*EXCERPT*
::::::::

On June 7, 2007, one of the greatest and most beloved Chicago Cubs of all-time, Anthony Rizzo, was drafted by Theo Epstein … but not by the Chicago Cubs.
At the time, Epstein still worked for the Boston Red Sox and Derek Lee was still manning first base in Chicago – and none of us knew the man who’d ultimately catch the final out of the Cubs first World Series win in over 100 years had started his professional career elsewhere.
A couple years after Rizzo was drafted, current Cubs GM Jed Hoyer was hired as the General Manager for the San Diego Padres. And not one year after that, he made his move to acquire Rizzo in a deal that sent All-Star first baseman Adrian Gonzalez back to the Red Sox. On June 9th, 2011, after spending 93 games in the Padres Minor League organization, Rizzo got his call up to big leagues, but fortunately for all of us … it didn’t go too well. In just under 50 games and roughly 150 plate appearances, Rizzo struggled to make contact, striking out over 30% of the time, while finishing his cup of coffee with a .141/.281/.242 slash line.

::::::::

*PROVIDED MATERIAL*
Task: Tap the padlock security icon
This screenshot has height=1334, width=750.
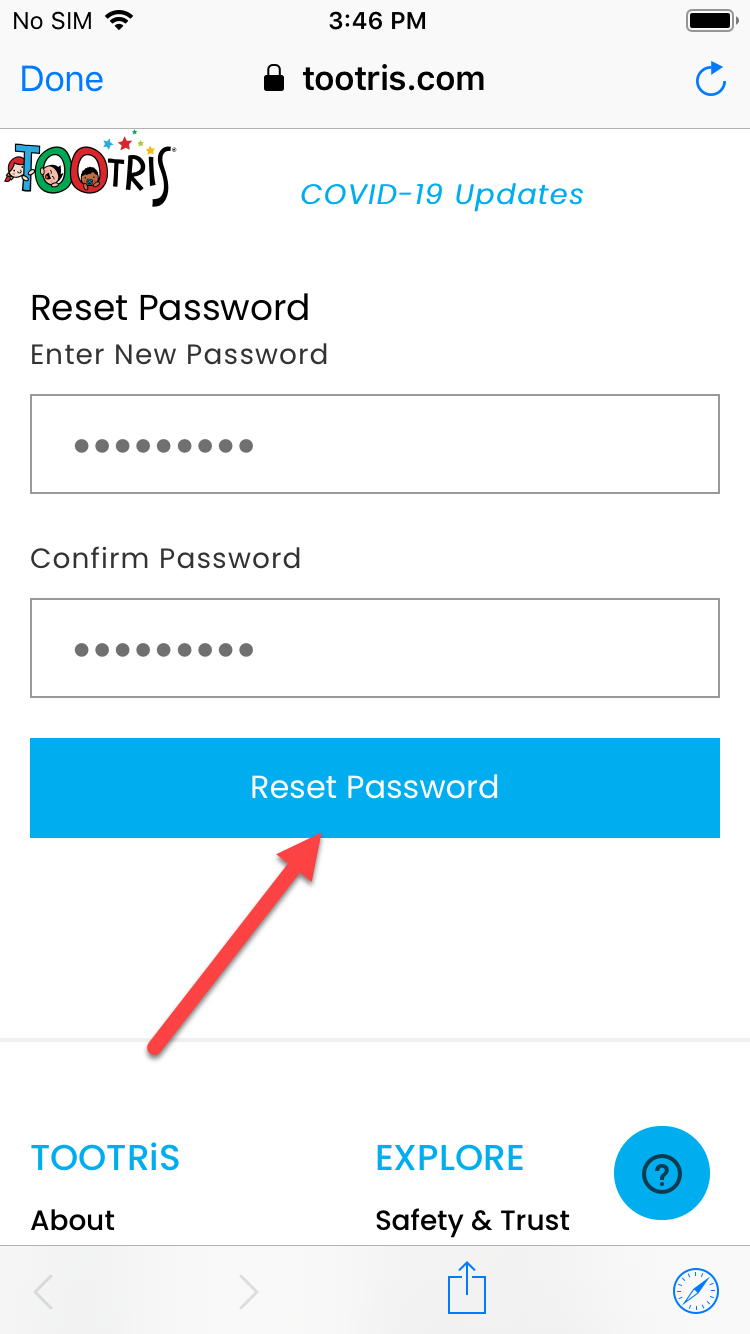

::::::::

Reproduce word for word the passage of the Anthony Rizzo text starting at "On June 7, 2007, one" and ending at "professional career elsewhere.".

*SOLUTION*
On June 7, 2007, one of the greatest and most beloved Chicago Cubs of all-time, Anthony Rizzo, was drafted by Theo Epstein … but not by the Chicago Cubs.
At the time, Epstein still worked for the Boston Red Sox and Derek Lee was still manning first base in Chicago – and none of us knew the man who’d ultimately catch the final out of the Cubs first World Series win in over 100 years had started his professional career elsewhere.